→ What the task asks: Write out every line of the listing below word for word, but leave out the pictures.

→ Rows of pointing data:
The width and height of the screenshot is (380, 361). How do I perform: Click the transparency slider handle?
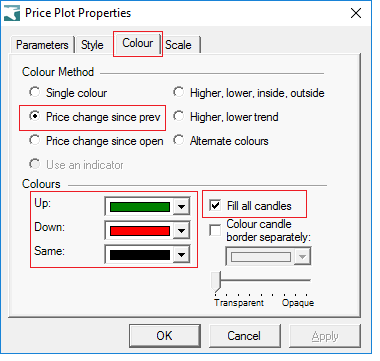click(216, 281)
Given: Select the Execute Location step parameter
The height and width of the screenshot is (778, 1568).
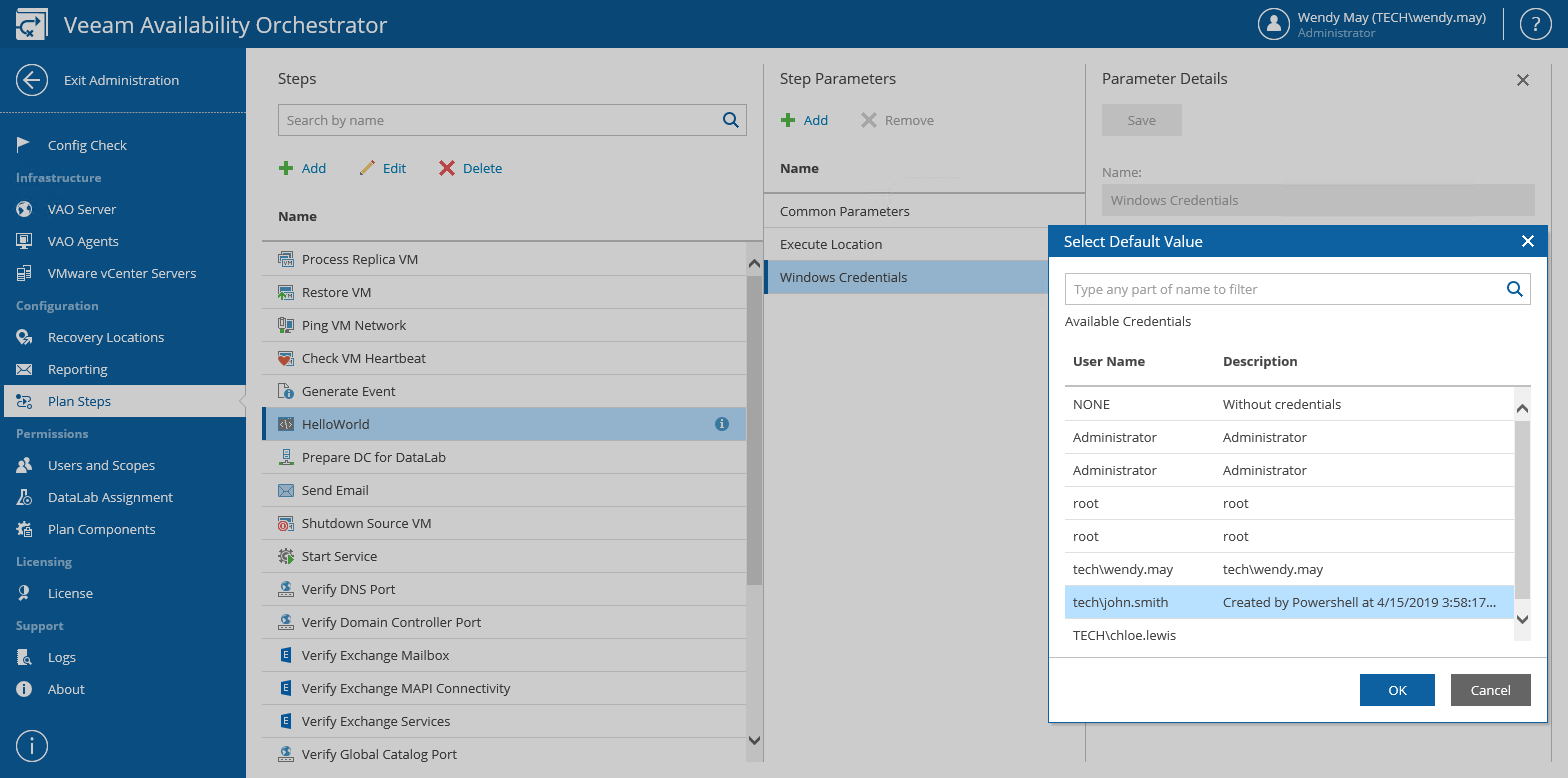Looking at the screenshot, I should tap(831, 244).
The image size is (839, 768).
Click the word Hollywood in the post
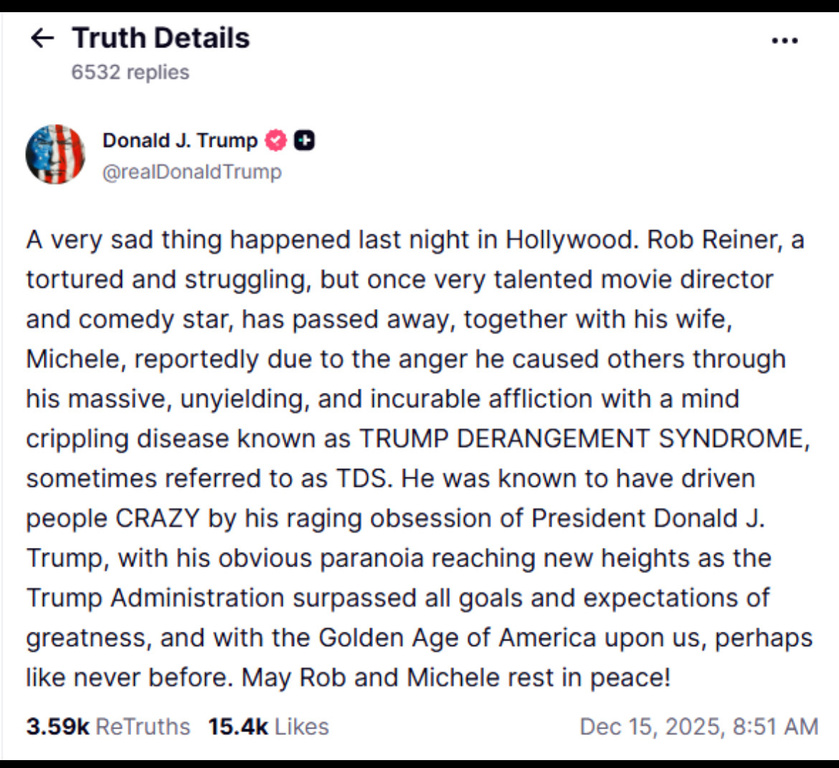click(569, 241)
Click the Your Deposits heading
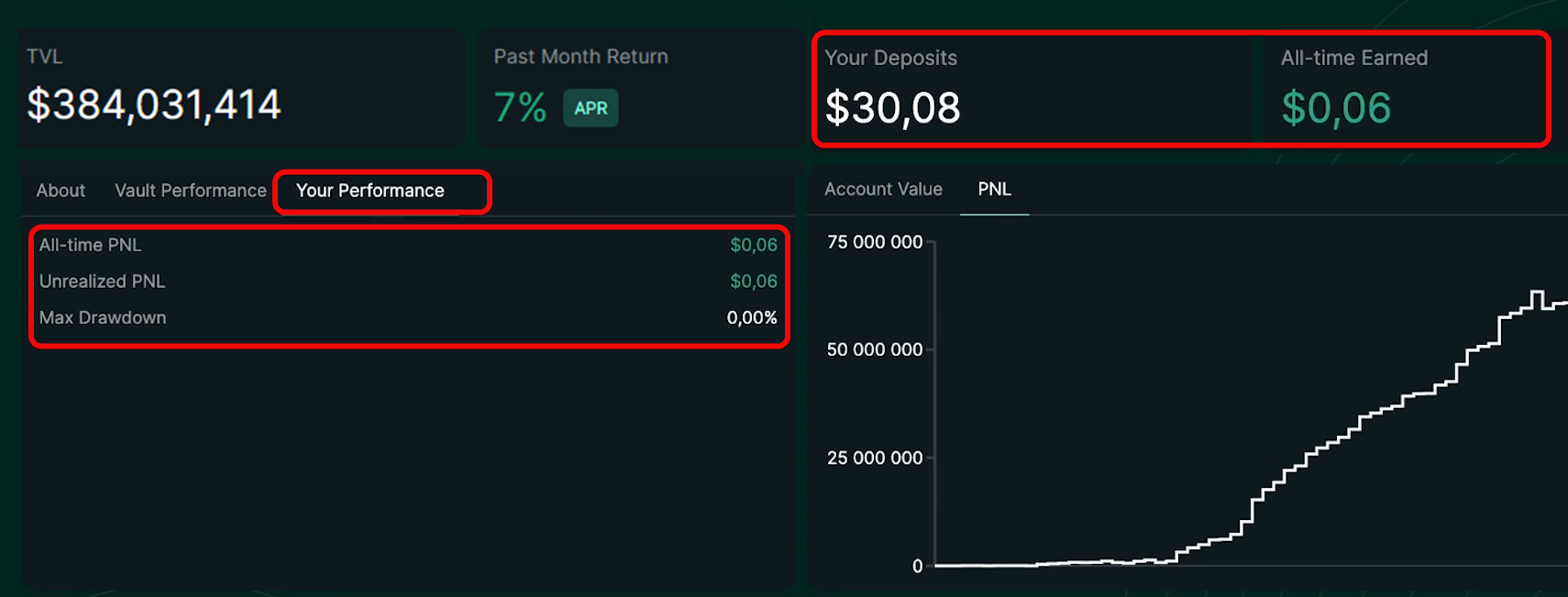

→ Written solution:
The width and height of the screenshot is (380, 361). How do I perform: Click the transparency slider handle?
click(216, 281)
Given: Select the Execute Location step parameter
The height and width of the screenshot is (778, 1568).
Looking at the screenshot, I should tap(831, 244).
The image size is (839, 768).
Click the word Hollywood in the post
click(569, 241)
Click the Your Deposits heading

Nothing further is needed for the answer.